Aim: Print the material below verbatim, from its first line through the line that contains "I will coord(208,340).", with both ends included.

Source records:

::::

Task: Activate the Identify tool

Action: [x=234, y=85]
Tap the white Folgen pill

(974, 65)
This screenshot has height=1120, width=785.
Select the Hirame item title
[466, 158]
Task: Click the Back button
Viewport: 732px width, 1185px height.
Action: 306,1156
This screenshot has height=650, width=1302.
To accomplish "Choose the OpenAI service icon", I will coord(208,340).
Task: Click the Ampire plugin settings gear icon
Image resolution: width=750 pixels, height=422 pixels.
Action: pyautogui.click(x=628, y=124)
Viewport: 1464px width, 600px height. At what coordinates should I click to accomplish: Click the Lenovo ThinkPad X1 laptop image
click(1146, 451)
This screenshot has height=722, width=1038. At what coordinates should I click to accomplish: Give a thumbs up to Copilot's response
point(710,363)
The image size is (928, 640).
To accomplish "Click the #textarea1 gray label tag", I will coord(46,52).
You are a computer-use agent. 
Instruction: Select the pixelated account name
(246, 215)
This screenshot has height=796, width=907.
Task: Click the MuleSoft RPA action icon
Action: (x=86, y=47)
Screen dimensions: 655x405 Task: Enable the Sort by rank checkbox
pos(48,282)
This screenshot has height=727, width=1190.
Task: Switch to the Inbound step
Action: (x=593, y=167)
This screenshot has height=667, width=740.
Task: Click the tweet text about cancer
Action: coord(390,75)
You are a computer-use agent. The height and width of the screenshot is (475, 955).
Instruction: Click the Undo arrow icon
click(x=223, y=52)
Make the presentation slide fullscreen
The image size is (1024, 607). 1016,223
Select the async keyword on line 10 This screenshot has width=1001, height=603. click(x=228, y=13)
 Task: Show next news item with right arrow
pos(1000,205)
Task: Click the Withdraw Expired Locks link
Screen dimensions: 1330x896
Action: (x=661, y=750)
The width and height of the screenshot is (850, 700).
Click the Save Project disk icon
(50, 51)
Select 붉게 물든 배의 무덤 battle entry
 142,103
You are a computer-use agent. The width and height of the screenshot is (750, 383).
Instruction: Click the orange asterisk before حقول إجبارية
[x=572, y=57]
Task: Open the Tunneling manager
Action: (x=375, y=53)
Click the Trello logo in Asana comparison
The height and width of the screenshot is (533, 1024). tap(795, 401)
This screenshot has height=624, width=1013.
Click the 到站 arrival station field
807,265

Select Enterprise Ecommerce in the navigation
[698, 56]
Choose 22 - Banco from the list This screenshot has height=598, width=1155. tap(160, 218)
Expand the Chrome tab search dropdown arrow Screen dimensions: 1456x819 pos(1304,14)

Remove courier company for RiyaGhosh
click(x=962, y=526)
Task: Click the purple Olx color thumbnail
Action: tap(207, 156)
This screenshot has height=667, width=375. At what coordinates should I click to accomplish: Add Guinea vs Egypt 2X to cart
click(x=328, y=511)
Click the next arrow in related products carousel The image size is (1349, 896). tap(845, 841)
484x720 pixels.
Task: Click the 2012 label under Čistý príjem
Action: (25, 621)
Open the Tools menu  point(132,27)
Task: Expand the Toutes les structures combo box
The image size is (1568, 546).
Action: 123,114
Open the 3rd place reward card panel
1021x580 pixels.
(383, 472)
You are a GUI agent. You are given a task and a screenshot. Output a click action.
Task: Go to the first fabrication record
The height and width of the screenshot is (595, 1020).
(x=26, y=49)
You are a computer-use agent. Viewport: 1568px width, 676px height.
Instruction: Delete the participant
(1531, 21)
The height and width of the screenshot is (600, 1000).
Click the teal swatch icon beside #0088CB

::::

Correct response:
Task: Activate the Identify tool

Action: [x=234, y=85]
Tap the white Folgen pill

(974, 65)
This screenshot has height=1120, width=785.
Select the Hirame item title
[466, 158]
Task: Click the Back button
Viewport: 732px width, 1185px height.
Action: 306,1156
This screenshot has height=650, width=1302.
To accomplish "Choose the OpenAI service icon", I will coord(208,340).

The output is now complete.